- O QUE SE PEDE -
1. Indique se cada afirmação concorda com o texto sobre o Festival Todos, respondendo sim ou não e citando as palavras do texto que o decidem: (a) Ana já esteve em Cabo Verde; (b) a primeira grande atuação das Netas di Bibinha Cabral foi na Expo'98; (c) dentro do teatrinho ambulante cabem dez espectadores.
2. Extraia do texto sobre o Festival Todos o trecho entre "Helen Ainsworth é" e "cá fora, claro.", inclusive, sem lhe mudar nada.
3. Escreva a continuação do texto sobre o Festival Todos, começando logo depois da última frase apresentada.

- SECÇÃO DO DOCUMENTO -
Festival Todos. Vamos conhecer São Vicente de Fora por dentro
Quando Ana se levanta, ata um lenço nas ancas e começa a dançar, abanando-se ao ritmo do batuque, é impossível não ficarmos também com vontade de nos juntarmos. Em breve, Helen e Karen juntam-se a ela, improvisando, enquanto Dulce, Zulmira e Antónia continuam sentadas, com os enchumaços presos entre as pernas, a marcar o ritmo, cada vez mais acelerado, típico do batuque cabo-verdiano. No final, todas estão sem fôlego. É tempo de fazer um intervalo no ensaio. Que venham copos de água e fatias de melancia.
Quem vê Ana a dançar não imagina que ela nunca foi a Cabo Verde. "Mas tem o batuque no corpo", diz Dulce, uma das batucadeiras mais antigas do grupo Netas di Bibinha Cabral. "Bibinha Cabral era uma senhora muito respeitada do tempo em que o batuque era batuque", conta Dulce. "Por isso quisemos dar o nome dela ao nosso grupo. Fazemos por continuar a tradição, desde a nossa maneira de tocar até às vestimentas. Estamos juntas há muitos anos. A nossa primeira grande atuação foi na Expo'98. A partir daí já percorremos o país de norte a sul e já tivemos convites para ir ao estrangeiro." As Netas di Bibinha Cabral são 15 mas só quatro participam no Cineteatro Maria Flaminga, espetáculo que o Festival Todos vai apresentar neste fim de semana no Jardim Botto Machado, em Lisboa.
Helen Ainsworth é uma encenadora e atriz inglesa que divide o seu tempo entre o Reino Unido e o Algarve. O nome deste espetáculo assim como o cineteatro - uma pequena casa de madeira que, por fora, imita um monte algarvio, com ervas a crescem entre as telhas e a humidade a despontar por entre a cal da parede - são uma homenagem ao Monte Maria Flaminga, onde se situa o seu estúdio. Há lugar para seis espectadores dentro do teatrinho ambulante e mais seis espreitando pelas janelas. Para o Festival Todos, Helen Ainsworth criou um novo espetáculo com a colaboração de mais quatro artistas - músicos, um palhaço, uma artista de teatro de sombras - e as quatro batucadeiras. A ideia é que algumas coisas aconteçam dentro e outras fora do teatro. Ana, Dulce, Zulmira e Antónia apresentam-se cá fora, claro.
O Jardim Botto Machado, no Campo de Santa Clara, será o epicentro desta edição do Festival Todos, que arranca hoje e se prolonga até domingo. Depois de três anos na zona do Intendente, Mouraria e Martim Moniz, o festival esteve mais três anos no Poço dos Negros e São Bento e, por fim, mais três anos na Colina de Santana. À 10.ª edição, por sugestão da Câmara Municipal de Lisboa, o festival ocupa São Vicente de Fora. A equipa do Todos chegou em janeiro e, como sempre, começou a passear pelas ruas e a conhecer o bairro. "Vamos pensando com os pés", é a expressão usada por Miguel Abreu, um dos responsáveis pelo festival, a par de Madalena Victorino e Giacomo Scalisi. "Durante a semana isto é como uma grande aldeia. Só há tuk-tuks dos turistas e militares. À terça e ao sábado há a Feira da Ladra. Mas, de resto, há muito pouca coisa."

- SECÇÃO DE DADOS -
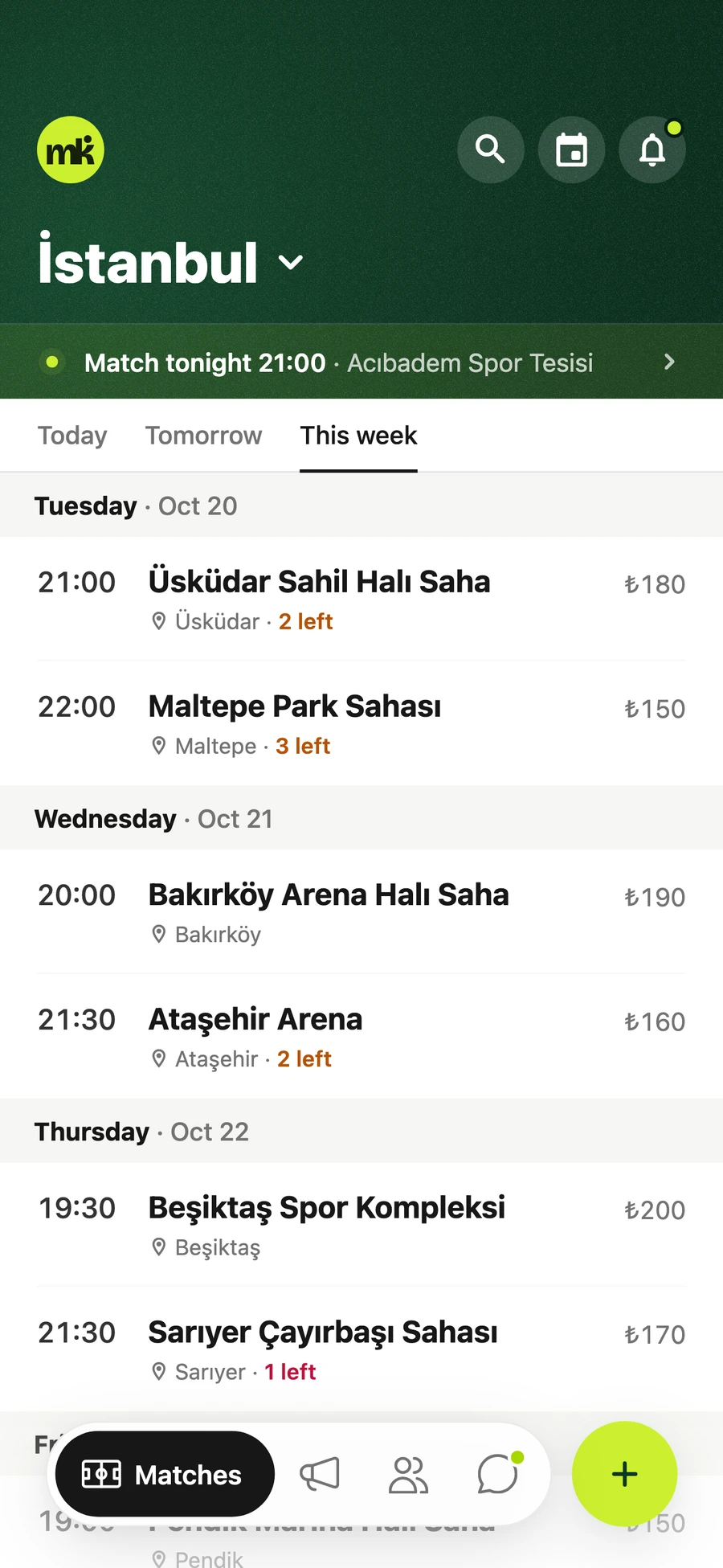Image resolution: width=723 pixels, height=1568 pixels.
Task: Select the This week tab
Action: pos(358,435)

- TAREFAS RESOLVIDAS -
1.
(a) Não: «Quem vê Ana a dançar não imagina que ela nunca foi a Cabo Verde.»
(b) Sim: «A nossa primeira grande atuação foi na Expo'98.»
(c) Não: «Há lugar para seis espectadores dentro do teatrinho ambulante»

2.
Helen Ainsworth é uma encenadora e atriz inglesa que divide o seu tempo entre o Reino Unido e o Algarve. O nome deste espetáculo assim como o cineteatro - uma pequena casa de madeira que, por fora, imita um monte algarvio, com ervas a crescem entre as telhas e a humidade a despontar por entre a cal da parede - são uma homenagem ao Monte Maria Flaminga, onde se situa o seu estúdio. Há lugar para seis espectadores dentro do teatrinho ambulante e mais seis espreitando pelas janelas. Para o Festival Todos, Helen Ainsworth criou um novo espetáculo com a colaboração de mais quatro artistas - músicos, um palhaço, uma artista de teatro de sombras - e as quatro batucadeiras. A ideia é que algumas coisas aconteçam dentro e outras fora do teatro. Ana, Dulce, Zulmira e Antónia apresentam-se cá fora, claro.

3.
Nesses primeiros meses de trabalho, descobriram "um núcleo histórico e patrimonial muito interessante" - desde o óbvio Panteão Nacional às antigas Oficinas de Fardamento do Exército, passando pela Sala do Gesso (que pertence ao Museu Militar), o Patriarcado e mais uma série de igrejas. Além da igreja e da instituição militar, as escolas (Liceu Gil Vicente, Voz do Operário e Escola Básica de Santa Clara) acabaram por ser o terceiro parceiro do Todos. A estes parceiros mais institucionais juntaram-se os artistas do bairro - como o coreógrafo Francisco Camacho, que está ali instalado, ou o Damas Bar, que vai receber uma programação musical especial - e, depois, todos os outros "vizinhos". Porque, se é verdade que este é um festival artístico que tem sempre no programa artistas profissionais, portugueses e estrangeiros, que se apresentam no seu formato mais "clássico", também é verdade que não menos importante no Todos é a dimensão inclusiva do festival.
Essa é, geralmente, tarefa de Madalena Victorino, que vai palmilhando as ruas, conhecendo as pessoas do bairro, entrando pelas lojas, procurando aliados nas escolas. Ao fim destes meses, diz: "Sinto que ainda sei muito pouco sobre o bairro, mas ao mesmo tempo estou muito contente porque já conseguimos muitas sinergias". Juntar artistas e população é sempre o desafio. Mas as coisas acabam por acontecer naturalmente.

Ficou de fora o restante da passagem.